▶ [READING TEXT]:
[START]

Skip to main content

Apache Pulsar

Apache Pulsar is an open-source distributed pub-sub messaging system originally created at Yahoo and now part of the Apache Software Foundation

Features

  • Pulsar Functions - Easily deploy lightweight compute logic using developer-friendly APIs without needing to run your own stream processing engine
  • Horizontally scalable
  • Low latency with durability
  • Geo-replication
  • Multi-tenancy
  • Persistent storage - Persistent message storage based on Apache BookKeeper. Provides IO-level isolation between write and read operations
  • Operability - REST Admin API for provisioning, administration, tools and monitoring. Deploy on bare metal or Kubernetes.
  • A serverless connector framework Pulsar IO built on-top-of Pulsar Functions to make moving data in and out Apache Pulsar easier.

[END]

▶ [STORED RECORDS]:
[START]

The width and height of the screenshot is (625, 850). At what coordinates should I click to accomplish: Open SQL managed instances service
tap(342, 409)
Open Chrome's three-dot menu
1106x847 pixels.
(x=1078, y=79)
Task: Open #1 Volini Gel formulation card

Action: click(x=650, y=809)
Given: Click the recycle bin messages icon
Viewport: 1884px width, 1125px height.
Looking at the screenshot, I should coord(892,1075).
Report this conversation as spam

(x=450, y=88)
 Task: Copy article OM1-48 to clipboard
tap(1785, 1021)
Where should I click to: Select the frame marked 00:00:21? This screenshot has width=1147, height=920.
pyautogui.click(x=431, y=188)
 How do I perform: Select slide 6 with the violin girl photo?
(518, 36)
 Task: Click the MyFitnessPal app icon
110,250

[END]

▶ [GIVEN REQUEST 1]:
Decide whether each statement agrees with the Apache Pulsar text, answering yes or no and quoting the words of the text that settle it: (a) Pulsar was originally created at Yahoo. (b) Pulsar's persistent storage is based on Apache Kafka. (c) Pulsar IO is built on top of Pulsar Functions.
▶ [GIVEN REQUEST 2]:
Repeat the part of the Apache Pulsar text that opens with the words containing "Apache Pulsar is" and closes with "metal or Kubernetes.", renaming "Kubernetes" to "OpenShift" throughout.
Answer from the Apache Pulsar text alone, without drawing on the listing.

▶ [CORRECT OUTPUT 1]:
(a) Yes: "originally created at Yahoo"
(b) No: "Persistent message storage based on Apache BookKeeper"
(c) Yes: "A serverless connector framework Pulsar IO built on-top-of Pulsar Functions"

▶ [CORRECT OUTPUT 2]:
Apache Pulsar is an open-source distributed pub-sub messaging system originally created at Yahoo and now part of the Apache Software Foundation

Features

  • Pulsar Functions - Easily deploy lightweight compute logic using developer-friendly APIs without needing to run your own stream processing engine
  • Horizontally scalable
  • Low latency with durability
  • Geo-replication
  • Multi-tenancy
  • Persistent storage - Persistent message storage based on Apache BookKeeper. Provides IO-level isolation between write and read operations
  • Operability - REST Admin API for provisioning, administration, tools and monitoring. Deploy on bare metal or OpenShift.